The development of global marine hotspot assessments has been limited by the coverage of data. Programmes such as the Census of Marine Life are intended to address such gaps. With the growth of marine biodiversity infrastructure, there is likely to be a period of rapid expansion in the understanding of marine biodiversity hotspots.


Regional and local hotspots

Hotspots at regional scales may be used to guide conservation policy and recommendations. The criteria for some, although not all, marine protected area selection processes include a measure of the relative richness, rarity and/or threat. The finer scale of spatial analysis for regional studies places further demands on the available data. There are no accepted criteria for deciding how much of a deviation from the average biodiversity for a region is needed for an area to qualify as a hotspot.

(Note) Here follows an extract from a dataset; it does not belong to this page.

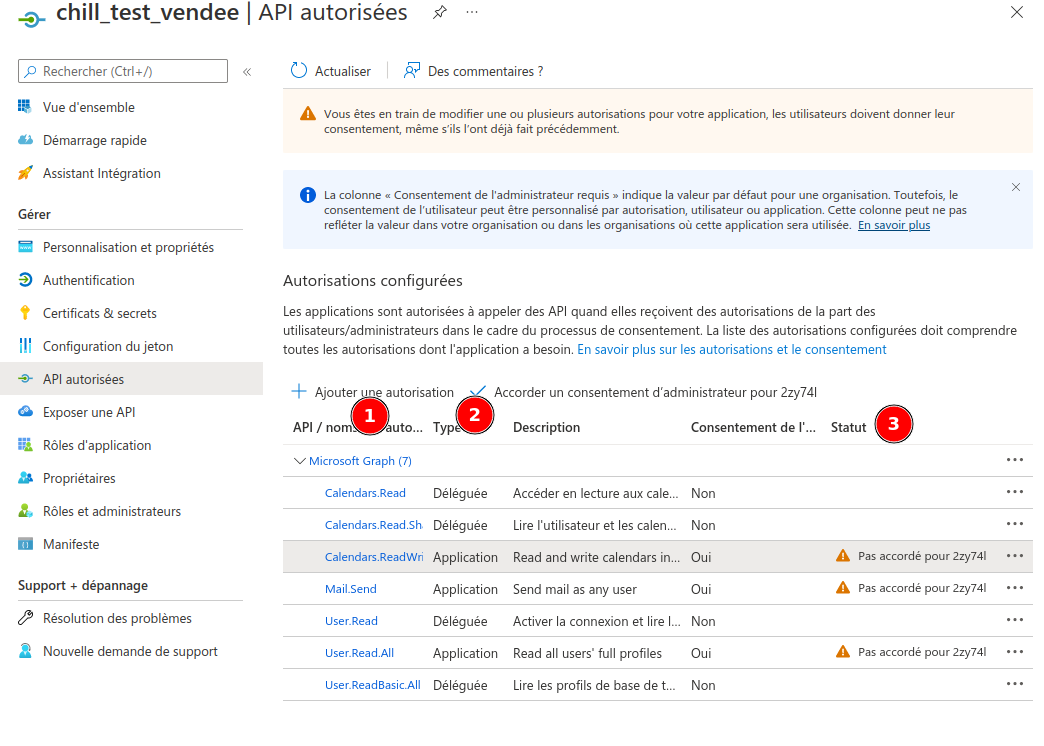Image resolution: width=1044 pixels, height=746 pixels.
Task: Click the Actualiser refresh icon
Action: pyautogui.click(x=299, y=71)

Case studies include an evaluation of the hotspots approach in UK watersand the identification of specific features of interest[4].

See also

http://www.biodiversityhotspots.org/xp/hotspots/Pages/default.aspx


References

  1. Myers, N. 1988 Threatened Biotas: "Hot Spots" in Tropical Forests. The Environmentalist 8, 1–20.
  2. Roberts, C.M. et al. 2002. Marine biodiversity hotspots and conservation priorities for tropical reefs. Science 295, 1280-1284.
  3. Worm, B. et al. 2005. Global patterns of predator diversity in the open oceans. Science 309, 1365-1369
  4. Attrill et al. 1996. An estuarine biodiversity hotspot. Journal of the marine biological Association of the UK. 76, 161-175.